We cannot run a foreign policy on the view that the United States alone can make a success of modern religion. It's historically inaccurate, viciously arrogant, and fundamentally immoral.

So why is the Obama administration retreating on religious liberty? The answer seems to lie in the realism that sometimes overtakes this administration-or, at least, a kind of realism in which, without being systematic, the administration makes certain small gestures that, it flatters itself, are the result of seeing of the world as it really is.

Call it gestural realism: the gestures without the content.

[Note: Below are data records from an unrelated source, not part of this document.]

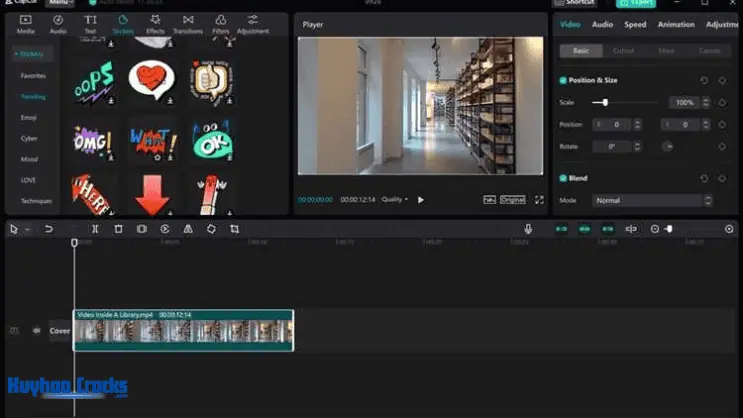Screen dimensions: 743x418
Task: Click the Scale slider handle
Action: point(605,102)
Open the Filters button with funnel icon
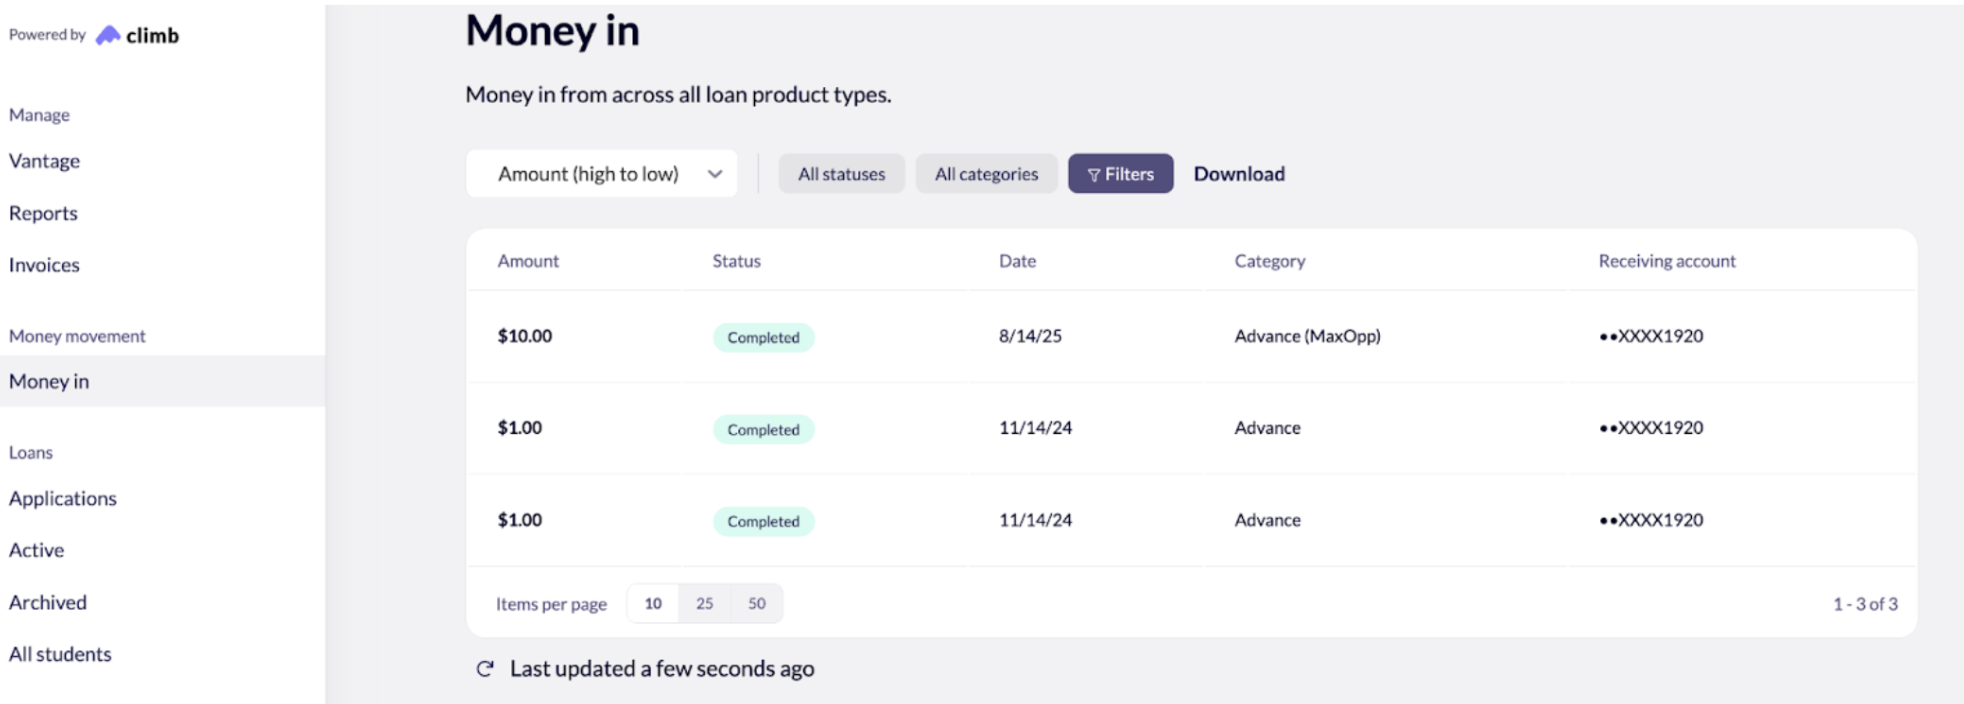 point(1120,174)
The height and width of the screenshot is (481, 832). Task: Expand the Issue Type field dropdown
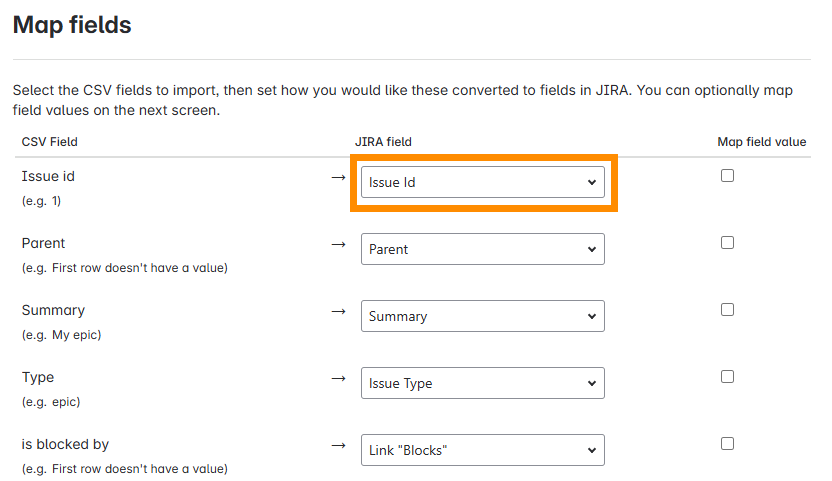pyautogui.click(x=482, y=383)
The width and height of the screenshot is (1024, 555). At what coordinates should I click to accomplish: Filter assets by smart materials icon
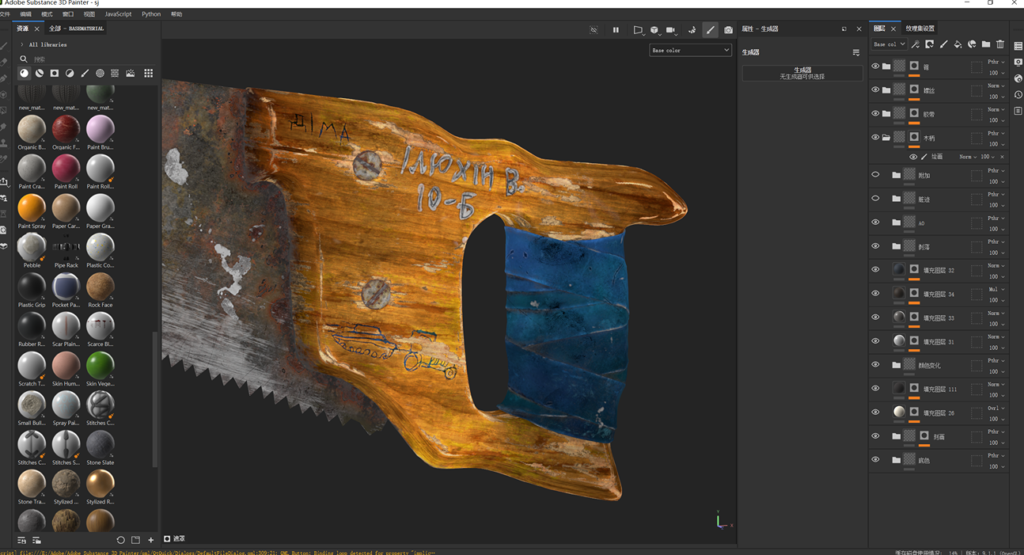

Across the board on foreign policy-from the White House to the State Department to the UN delegation to the military-this administration believes that interaction with Muslim populations means that we cannot insist on religious freedom. Similarly, with the watering down to "freedom of worship," this administration has signaled that we will not complain while China goes through its periodic moments of religious oppression as it panics about the massive growth of religion, particularly Christianity, within its borders.

The reason that this isn't genuine realism about foreign policy-the reason it's only gestural realism-is that it fails to address the terrorism that is the fundamental foreign-policy problem we face. A genuine realism would understand that the best way to deal with religious radicalism is to promote counter-currents of religious moderation. For that matter, a truly brutal and hard-headed realism would want the introduction of rival religions into closed religious societies, as a way of turning the attention of religious radicals away from the Western democracies and back toward their own cultures.

My distaste for that kind of cold-bloodedness is one reason I remain an idealist, and not a realist, in foreign policy. But this is a case where true idealism and true realism curve toward each other. The United States must push the world toward religious freedom-because it's the moral thing to do, and also because it's the smart thing to do.